The African Democratic Congress (ADC) is a political party in Nigeria. As of 2022, Ralph Nwosu is the National Chairman.There are 2 ADC members currently in the Nigerian National Assembly. They are all members of the House of Representatives and represent constituencies in Bauchi State. There are no ADC members currently in the Nigerian Senate.

History 

The party was originally named "Alliance for Democratic Change" when it was formed in 2005, but renamed the African Democratic Congress by the time the party was registered with the Nigerian Independent National Electoral Commission (INEC). The goal of this name change was for the party to be able "to effectively encompass and reflect the aspirations of our people." The ADC headquarters is located in Abuja, Nigeria.  

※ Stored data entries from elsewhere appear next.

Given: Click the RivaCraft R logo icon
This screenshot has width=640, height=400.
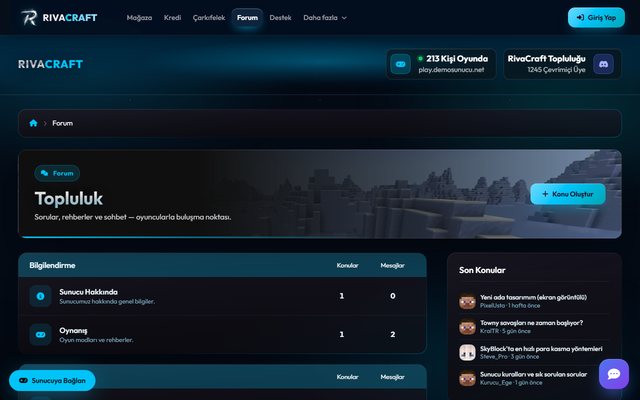Looking at the screenshot, I should [29, 18].
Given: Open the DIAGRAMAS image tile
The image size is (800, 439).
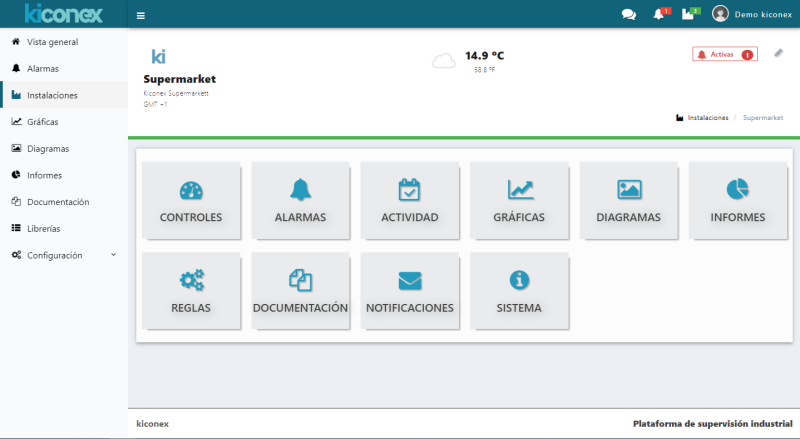Looking at the screenshot, I should (629, 200).
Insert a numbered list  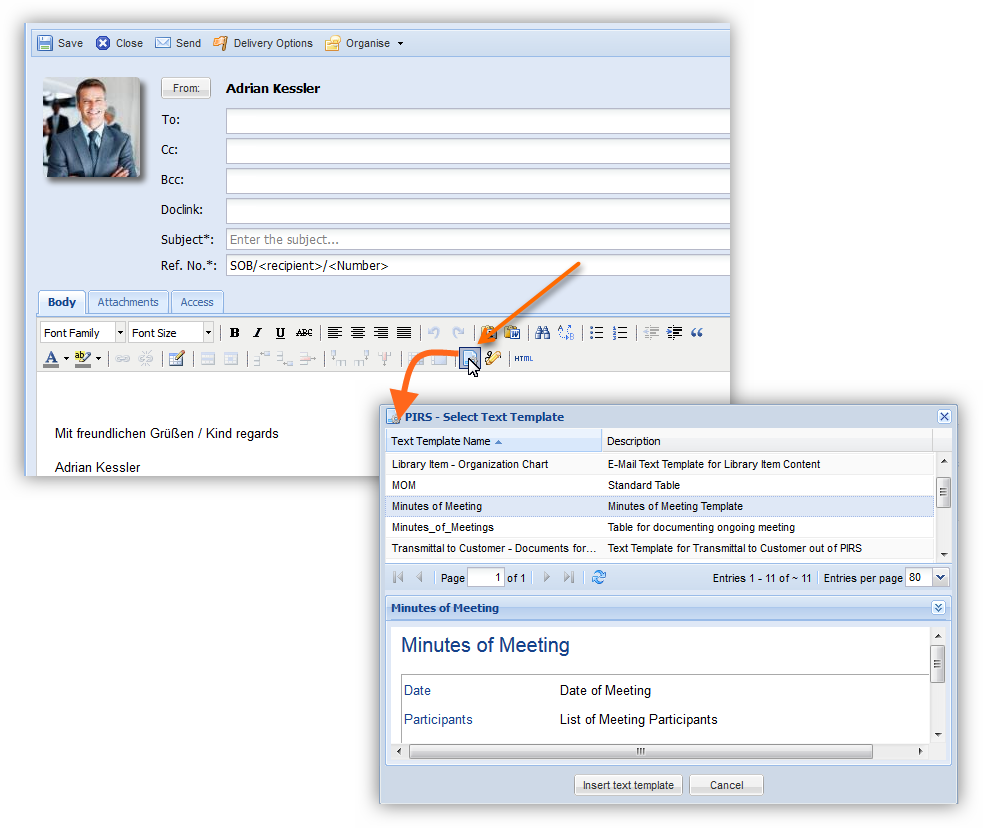tap(620, 333)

On 10 May 2018, the party was adopted by former Nigerian President, Olusegun Obasanjo's political movement called the "Coalition for Nigeria Movement" (CNM).  Obasanjo now serves as the chairman for the party. Per his speech titled "My Treatise For Future Of Democracy And Development In Nigeria", the goal of the CNM adopting the ADC was "to work with others for bringing about desirable change in the Nigeria polity and governance".

Constitution 
The African Democratic Congress outlines the details of the party and its workings.  The constitution contains a preamble, 27 articles, and 3 schedules.  According to the constitution, the goal of the ADC is to be a "grass root" party, composed primarily of  working-class and disadvantaged Nigerians. The constitution also outlines that membership of the ADC party is open to "every citizen of Nigeria irrespective religion, ethnic group, place of birth, sex, social or economic status", once they are over 18 years old, not an active public officer, and do not belong to any other political party in Nigeria (membership is extended to those who renounce other party affiliations). Monthly dues for membership in the ADC is 200.00 NGN.

Elections

Presidential 
In the 2007 Nigerian Presidential Election, the ADC put forth candidate Patrick Utomi.  He obtained 50,849 votes, and placed 4th in the election.

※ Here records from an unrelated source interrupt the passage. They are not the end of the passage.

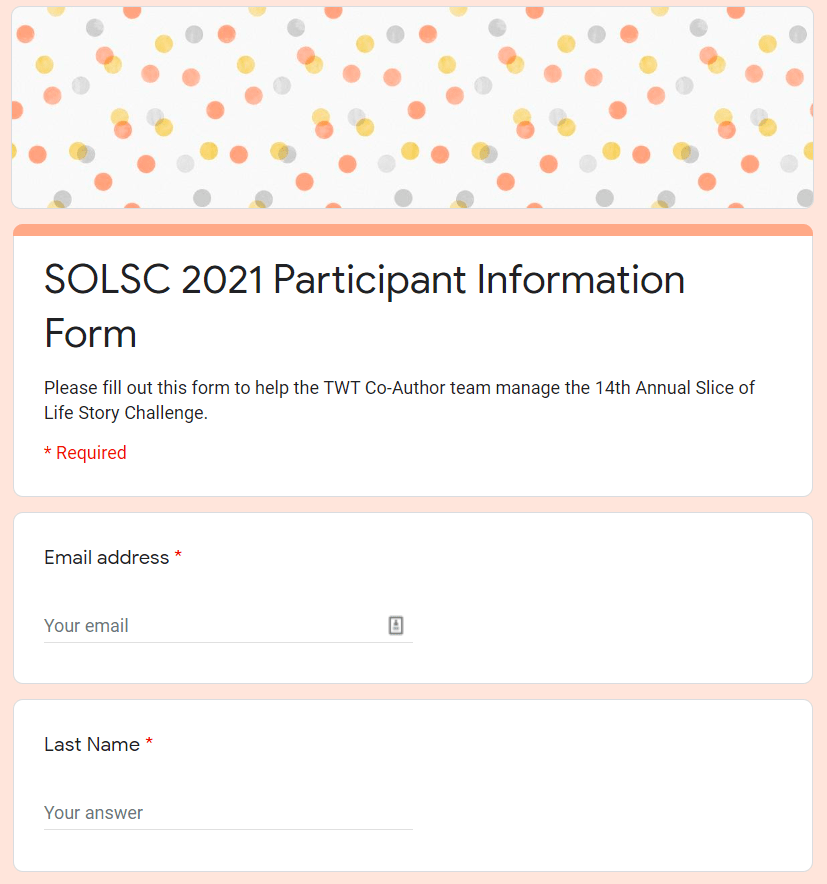Click the orange accent bar above the title
Screen dimensions: 827x884
point(412,230)
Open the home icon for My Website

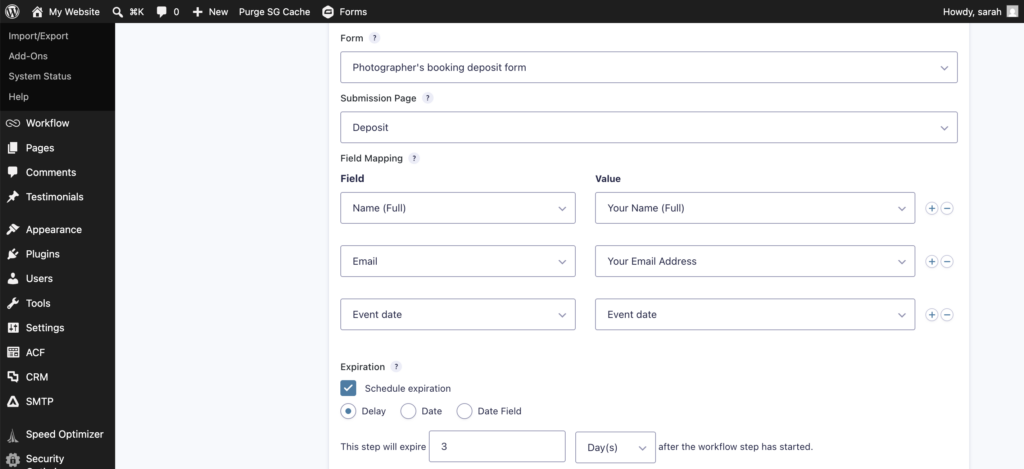pyautogui.click(x=37, y=12)
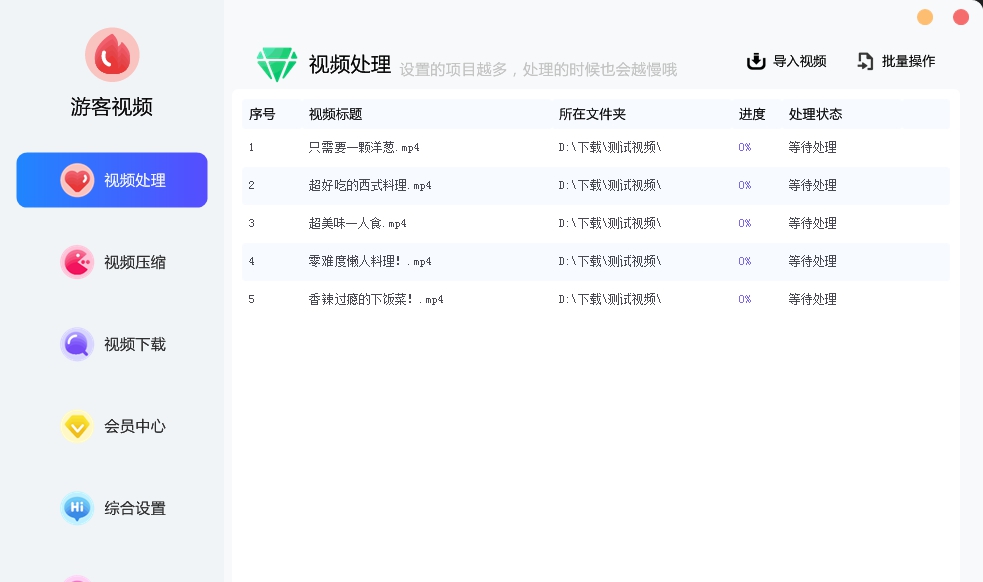The width and height of the screenshot is (983, 582).
Task: Click the flame logo above 游客视频
Action: (111, 55)
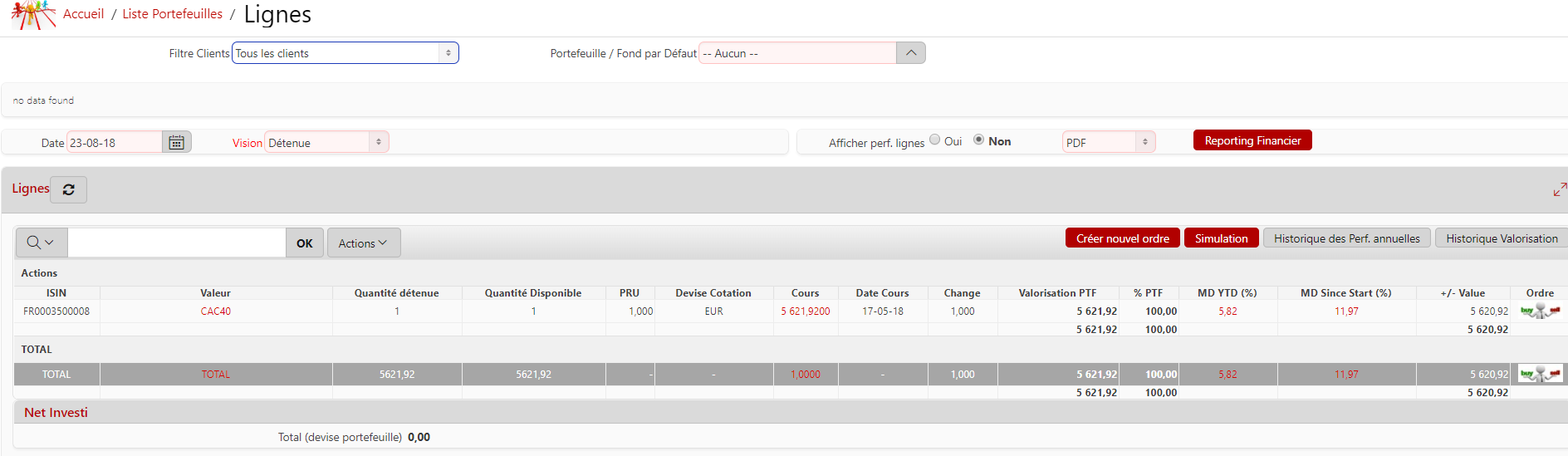
Task: Expand the Portefeuille / Fond par Défaut list
Action: 911,53
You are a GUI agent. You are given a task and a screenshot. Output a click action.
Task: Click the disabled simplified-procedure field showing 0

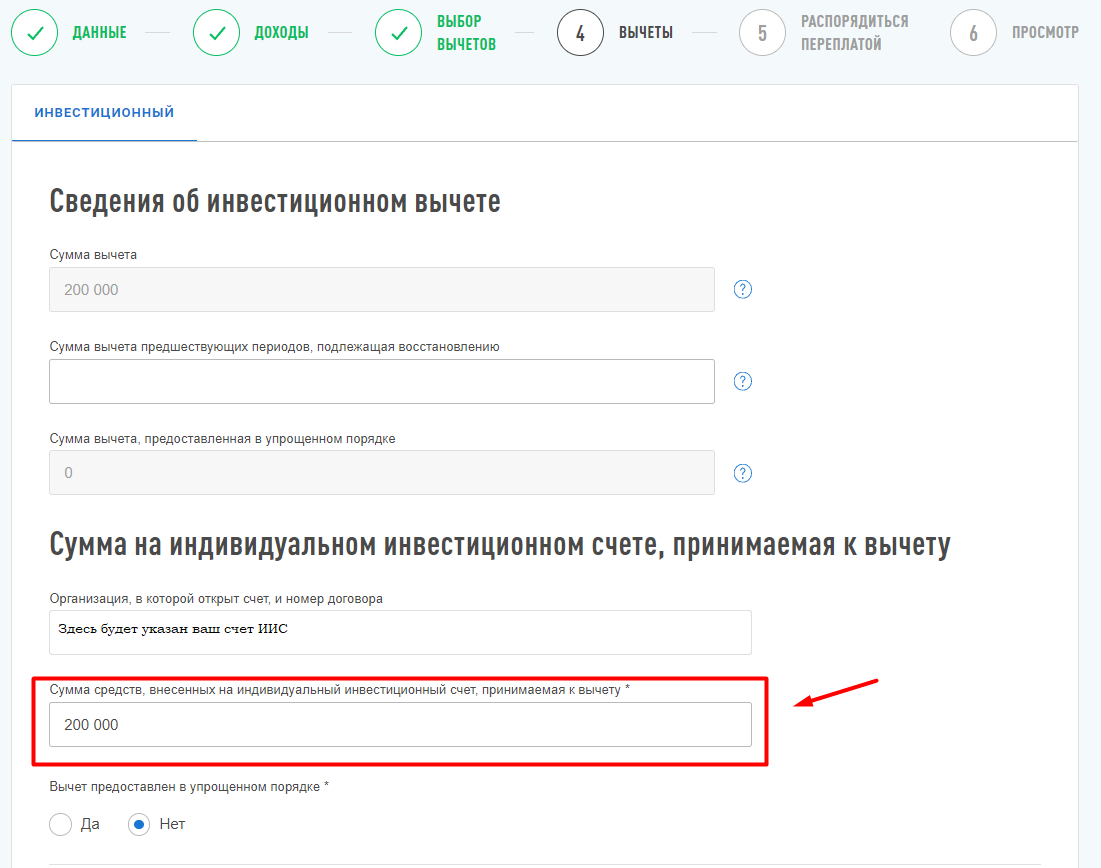point(382,473)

In the 2011 Nigerian Presidential Election, the ADC put forth candidate Rev. Peter Uchenna Nwangwu.  He obtained 51,682 votes and placed 8th out of the 20 candidates in the election.

In the 2015 Nigerian Presidential Election, the ADC put forth Dr. Mani Ibrahim Ahmad as their candidate.  He obtained 29,666 votes which was 0.10% of the votes cast.  He placed 7th out of 14 candidates.

In the 2019 Nigerian Presidential Election, the ADC put forth candidate Obadiah Mailafia. He obtained 97,874 votes and placed 4th out of 73 candidates in the election.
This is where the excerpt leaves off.